Jesse’s knees buckled under him. He began to topple, but Sammy held on to both spikes, determined to drive them deeper into Jesse’s body.
A bloody spear tip pierced through the front of Jesse’s dark shirt. Jesse was done. But the determined warrior in him made him hold on to his rifle with every fiber and nerve he had left. A man determined to fight until his last breath.
Our eyes met for the first time. His face was painted with black stripes; his defiant gaze brimmed with fury and scorn. He flashed a mouthf
ul of crimson teeth. Blood oozed at the corners of his lips. Even in the throes of death, Jesse remained a formidable foe.
“J.J.!” Sammy bellowed.
Jesse somehow managed to force the muzzle lower, perilously close to my neck area. I ducked under it just as another shot went off. A head-splitting pain burst from my ears to the very center of my brain. Doing my best to ignore the pain, I drove my shoulder into Jesse’s body, pushing the wounded man with all my might. We toppled over. The full brunt of my weight slammed into Jessie’s lighter frame, forcing the spikes farther out of his chest. Finally, his grip on the rifle eased.
With the immediate threat of death gone, I felt something: a new pain, somewhere low on my rib cage. Was I shot?
“J.J.!” Sammy yelled somewhere above me. “You all right?”
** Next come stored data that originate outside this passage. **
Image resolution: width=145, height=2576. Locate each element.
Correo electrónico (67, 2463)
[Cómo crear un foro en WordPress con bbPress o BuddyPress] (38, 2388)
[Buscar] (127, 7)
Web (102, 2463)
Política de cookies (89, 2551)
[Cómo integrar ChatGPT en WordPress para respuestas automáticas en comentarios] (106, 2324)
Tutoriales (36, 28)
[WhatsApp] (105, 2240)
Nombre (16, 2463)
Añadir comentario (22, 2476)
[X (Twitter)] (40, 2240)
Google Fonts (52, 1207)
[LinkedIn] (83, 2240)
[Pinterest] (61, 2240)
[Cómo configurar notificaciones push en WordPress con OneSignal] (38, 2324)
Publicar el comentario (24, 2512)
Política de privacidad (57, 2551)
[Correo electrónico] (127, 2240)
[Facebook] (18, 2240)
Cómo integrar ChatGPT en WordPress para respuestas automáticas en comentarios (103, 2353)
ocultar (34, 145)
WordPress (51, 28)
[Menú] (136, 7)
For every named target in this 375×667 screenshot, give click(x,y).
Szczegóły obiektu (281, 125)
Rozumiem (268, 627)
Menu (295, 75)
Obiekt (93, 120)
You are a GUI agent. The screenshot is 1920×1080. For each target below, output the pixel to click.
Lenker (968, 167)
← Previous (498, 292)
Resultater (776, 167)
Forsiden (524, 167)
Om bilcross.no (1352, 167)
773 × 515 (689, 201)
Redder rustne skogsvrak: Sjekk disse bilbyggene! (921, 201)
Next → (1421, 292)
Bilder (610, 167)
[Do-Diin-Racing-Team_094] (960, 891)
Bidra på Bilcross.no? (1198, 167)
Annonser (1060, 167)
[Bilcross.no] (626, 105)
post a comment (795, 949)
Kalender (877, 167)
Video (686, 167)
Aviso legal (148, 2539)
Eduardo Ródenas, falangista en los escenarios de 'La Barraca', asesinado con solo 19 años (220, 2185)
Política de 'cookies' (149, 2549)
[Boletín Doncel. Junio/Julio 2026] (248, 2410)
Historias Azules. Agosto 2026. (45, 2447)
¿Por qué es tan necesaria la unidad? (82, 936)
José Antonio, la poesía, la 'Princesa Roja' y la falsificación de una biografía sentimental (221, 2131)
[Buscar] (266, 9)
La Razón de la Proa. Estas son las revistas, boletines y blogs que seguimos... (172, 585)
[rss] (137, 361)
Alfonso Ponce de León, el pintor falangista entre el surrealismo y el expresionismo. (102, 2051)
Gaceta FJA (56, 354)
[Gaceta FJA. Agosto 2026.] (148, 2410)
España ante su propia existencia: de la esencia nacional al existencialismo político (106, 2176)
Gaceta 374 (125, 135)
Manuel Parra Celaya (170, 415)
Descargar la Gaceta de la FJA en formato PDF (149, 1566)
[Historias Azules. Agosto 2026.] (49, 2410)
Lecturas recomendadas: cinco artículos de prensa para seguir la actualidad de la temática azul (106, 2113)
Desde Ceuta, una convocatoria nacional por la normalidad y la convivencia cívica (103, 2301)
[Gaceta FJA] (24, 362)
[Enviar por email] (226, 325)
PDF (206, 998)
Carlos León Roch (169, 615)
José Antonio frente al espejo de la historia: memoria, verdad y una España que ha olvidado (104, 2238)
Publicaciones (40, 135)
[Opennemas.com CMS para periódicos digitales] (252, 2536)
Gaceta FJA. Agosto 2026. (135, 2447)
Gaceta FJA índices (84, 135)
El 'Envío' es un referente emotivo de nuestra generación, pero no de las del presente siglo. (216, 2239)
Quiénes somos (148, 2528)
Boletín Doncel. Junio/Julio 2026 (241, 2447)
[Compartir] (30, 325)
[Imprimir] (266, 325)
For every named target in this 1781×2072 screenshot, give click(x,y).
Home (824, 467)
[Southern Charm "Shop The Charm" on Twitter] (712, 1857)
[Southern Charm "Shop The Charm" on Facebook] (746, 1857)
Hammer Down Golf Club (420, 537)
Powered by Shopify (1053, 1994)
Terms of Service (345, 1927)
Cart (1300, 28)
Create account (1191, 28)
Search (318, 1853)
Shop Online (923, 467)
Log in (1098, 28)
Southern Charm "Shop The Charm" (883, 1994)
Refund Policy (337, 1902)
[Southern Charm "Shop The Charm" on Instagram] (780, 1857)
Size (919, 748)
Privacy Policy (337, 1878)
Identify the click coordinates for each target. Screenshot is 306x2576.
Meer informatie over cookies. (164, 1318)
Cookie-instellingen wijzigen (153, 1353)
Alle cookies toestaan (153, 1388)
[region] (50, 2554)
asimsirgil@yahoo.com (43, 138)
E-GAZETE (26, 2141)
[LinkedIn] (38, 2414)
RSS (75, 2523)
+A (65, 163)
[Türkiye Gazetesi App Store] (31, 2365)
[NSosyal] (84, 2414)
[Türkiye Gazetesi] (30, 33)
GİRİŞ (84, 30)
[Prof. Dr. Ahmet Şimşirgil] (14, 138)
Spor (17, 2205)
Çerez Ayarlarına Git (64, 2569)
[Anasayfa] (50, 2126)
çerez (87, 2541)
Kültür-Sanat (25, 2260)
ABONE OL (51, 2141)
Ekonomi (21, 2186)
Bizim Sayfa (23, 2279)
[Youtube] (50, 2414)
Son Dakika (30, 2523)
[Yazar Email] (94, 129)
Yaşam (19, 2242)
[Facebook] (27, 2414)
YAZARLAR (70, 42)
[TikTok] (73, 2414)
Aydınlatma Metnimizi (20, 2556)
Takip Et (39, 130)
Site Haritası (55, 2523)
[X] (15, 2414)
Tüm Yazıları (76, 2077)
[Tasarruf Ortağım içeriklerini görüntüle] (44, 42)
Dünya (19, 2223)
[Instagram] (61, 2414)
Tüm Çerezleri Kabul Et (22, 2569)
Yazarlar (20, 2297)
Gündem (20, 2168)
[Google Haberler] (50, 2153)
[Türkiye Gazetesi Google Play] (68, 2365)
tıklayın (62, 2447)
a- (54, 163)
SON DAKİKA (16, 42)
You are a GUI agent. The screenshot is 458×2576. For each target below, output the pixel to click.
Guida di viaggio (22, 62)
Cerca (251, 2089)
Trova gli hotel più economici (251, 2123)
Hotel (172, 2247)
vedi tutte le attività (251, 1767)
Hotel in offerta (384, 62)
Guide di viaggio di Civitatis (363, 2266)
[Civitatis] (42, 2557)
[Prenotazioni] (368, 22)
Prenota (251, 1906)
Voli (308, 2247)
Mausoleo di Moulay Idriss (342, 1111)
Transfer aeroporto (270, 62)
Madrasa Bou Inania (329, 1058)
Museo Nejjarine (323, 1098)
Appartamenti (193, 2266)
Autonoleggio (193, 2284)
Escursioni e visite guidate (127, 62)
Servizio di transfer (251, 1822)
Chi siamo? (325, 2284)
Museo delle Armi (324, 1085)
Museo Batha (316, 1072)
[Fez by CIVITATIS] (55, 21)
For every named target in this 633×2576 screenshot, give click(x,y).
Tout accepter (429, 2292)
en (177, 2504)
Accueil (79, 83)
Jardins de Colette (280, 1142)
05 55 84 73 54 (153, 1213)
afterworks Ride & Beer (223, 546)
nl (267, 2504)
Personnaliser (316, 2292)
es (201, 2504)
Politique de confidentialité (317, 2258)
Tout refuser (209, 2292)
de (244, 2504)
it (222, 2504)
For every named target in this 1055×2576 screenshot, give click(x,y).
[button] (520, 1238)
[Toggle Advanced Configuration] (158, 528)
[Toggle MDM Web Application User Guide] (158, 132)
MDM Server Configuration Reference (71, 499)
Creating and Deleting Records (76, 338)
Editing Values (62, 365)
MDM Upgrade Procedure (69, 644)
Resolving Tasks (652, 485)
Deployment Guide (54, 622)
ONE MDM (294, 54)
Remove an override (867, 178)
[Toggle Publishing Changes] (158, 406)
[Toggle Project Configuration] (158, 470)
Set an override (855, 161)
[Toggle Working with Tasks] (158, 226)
Wincing, the rifle safely in my hands, I pulled my body away from Jesse and inspected the area of pain. One of the protruding spikes had cut into my side. No big deal.
“I’m okay,” I said. My ears rang so loudly, I could barely hear myself speak.
“You?” I asked Sammy.
Sammy nodded then collapsed exhausted on the floor on the other side of Jesse’s body.
I sat up, and removed the magazine and inspected the remaining ammo. It was about half-full. We were lucky. He could have cut us down easily.
I slapped the magazine back into place and glanced at Jesse. He had begun to convulse. Bright-red froth wheezed out with every feeble gasp for breath. Dark blood poured from his chest wounds and pooled at his sides. His breathing became erratic, each rise and fall of his rib cage accompanied by a short hissing sounds.
I watched him die.
Jesse was lucky. His quick death was far better than he deserved.
Thirty-One
Late that day, Sheriff Powell, accompanied by Deputy Southwood as well as Palm Beach County Sheriff Dwaine Markel and one of his deputies, met Sammy and me on the driveway of Norma Klein’s Boca Raton home. Sheriff Powell had telephoned Mrs. Klein earlier to set up the visit. According to Powell, Norma had demanded to know the reason for his visit. Powell told her it concerned Paula Jumper’s and her sons, and left it at that. Mrs. Klein said she would call her stepson, Henry Klein, to be present. Powell didn’t object.